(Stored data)
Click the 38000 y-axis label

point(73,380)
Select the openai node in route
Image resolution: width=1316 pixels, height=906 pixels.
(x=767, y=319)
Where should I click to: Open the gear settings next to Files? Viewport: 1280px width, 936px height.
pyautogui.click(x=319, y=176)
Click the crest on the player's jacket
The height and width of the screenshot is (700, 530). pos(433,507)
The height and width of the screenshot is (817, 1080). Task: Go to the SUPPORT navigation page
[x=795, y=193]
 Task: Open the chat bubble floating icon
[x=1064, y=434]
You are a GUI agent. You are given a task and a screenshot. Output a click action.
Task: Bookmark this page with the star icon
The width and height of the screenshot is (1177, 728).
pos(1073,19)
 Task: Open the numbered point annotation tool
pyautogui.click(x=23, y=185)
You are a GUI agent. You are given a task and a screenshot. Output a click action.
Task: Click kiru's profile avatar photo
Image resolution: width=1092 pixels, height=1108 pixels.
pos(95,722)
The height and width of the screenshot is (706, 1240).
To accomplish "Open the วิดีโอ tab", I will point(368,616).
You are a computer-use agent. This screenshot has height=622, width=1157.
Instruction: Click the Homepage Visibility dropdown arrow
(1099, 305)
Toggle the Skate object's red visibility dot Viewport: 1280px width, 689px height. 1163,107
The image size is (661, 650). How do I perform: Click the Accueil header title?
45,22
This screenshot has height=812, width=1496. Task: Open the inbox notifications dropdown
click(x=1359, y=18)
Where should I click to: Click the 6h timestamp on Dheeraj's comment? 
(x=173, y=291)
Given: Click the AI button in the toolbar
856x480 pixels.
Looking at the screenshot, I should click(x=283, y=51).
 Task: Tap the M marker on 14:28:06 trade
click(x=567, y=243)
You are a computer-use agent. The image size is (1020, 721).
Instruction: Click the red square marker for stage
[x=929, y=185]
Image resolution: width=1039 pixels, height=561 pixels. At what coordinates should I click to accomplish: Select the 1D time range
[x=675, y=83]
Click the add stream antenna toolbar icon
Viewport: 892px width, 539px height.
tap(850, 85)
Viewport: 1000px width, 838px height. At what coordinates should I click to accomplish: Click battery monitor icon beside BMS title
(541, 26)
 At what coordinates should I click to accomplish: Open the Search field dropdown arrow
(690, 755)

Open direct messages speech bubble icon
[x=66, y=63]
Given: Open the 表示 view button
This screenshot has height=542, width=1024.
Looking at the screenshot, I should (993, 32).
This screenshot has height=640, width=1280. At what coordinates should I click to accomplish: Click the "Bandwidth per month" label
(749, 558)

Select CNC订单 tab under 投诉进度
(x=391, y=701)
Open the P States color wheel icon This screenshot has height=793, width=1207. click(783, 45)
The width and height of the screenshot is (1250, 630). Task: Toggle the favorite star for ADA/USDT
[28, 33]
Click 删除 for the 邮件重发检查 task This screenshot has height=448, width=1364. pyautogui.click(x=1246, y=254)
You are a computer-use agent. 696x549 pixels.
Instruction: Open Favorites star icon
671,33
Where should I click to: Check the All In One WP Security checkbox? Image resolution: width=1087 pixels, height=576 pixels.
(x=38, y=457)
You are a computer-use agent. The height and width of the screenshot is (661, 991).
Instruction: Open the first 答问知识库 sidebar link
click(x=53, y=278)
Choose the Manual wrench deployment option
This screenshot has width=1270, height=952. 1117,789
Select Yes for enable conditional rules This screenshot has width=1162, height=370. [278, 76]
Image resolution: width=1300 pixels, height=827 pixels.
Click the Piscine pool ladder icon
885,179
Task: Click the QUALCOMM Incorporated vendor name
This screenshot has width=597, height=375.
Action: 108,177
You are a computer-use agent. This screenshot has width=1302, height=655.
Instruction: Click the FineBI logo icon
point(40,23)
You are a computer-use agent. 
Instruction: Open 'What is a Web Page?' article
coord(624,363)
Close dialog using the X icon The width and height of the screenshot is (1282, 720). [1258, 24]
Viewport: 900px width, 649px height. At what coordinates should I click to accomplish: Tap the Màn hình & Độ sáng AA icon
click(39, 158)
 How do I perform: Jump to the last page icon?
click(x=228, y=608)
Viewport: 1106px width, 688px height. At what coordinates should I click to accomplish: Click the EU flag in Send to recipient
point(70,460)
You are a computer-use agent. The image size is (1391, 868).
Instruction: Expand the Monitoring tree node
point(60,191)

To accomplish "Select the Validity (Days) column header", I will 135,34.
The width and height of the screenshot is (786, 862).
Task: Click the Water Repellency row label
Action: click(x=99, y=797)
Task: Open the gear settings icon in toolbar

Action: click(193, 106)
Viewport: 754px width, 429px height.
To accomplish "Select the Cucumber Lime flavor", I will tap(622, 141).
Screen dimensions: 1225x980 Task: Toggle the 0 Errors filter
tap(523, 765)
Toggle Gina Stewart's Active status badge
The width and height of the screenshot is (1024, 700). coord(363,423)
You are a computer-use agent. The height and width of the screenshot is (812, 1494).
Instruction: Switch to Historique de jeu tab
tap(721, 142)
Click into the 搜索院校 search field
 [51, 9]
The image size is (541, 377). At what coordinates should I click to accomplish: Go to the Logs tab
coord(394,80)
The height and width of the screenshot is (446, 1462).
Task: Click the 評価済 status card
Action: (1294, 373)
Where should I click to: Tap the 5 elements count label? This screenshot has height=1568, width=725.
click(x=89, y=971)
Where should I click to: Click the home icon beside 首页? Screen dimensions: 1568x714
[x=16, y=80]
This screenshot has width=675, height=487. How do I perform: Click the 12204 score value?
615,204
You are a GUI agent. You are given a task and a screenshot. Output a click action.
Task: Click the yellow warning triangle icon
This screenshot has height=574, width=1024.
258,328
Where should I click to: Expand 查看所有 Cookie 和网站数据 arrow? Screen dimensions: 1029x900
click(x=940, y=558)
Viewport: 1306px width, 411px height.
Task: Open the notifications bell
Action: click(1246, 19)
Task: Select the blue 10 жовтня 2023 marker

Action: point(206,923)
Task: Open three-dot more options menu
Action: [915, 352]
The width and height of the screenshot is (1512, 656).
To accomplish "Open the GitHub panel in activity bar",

▸ Exercise description
State the number of lines in the records above that contain the string "agent", and give nothing else.

▸ Task response
11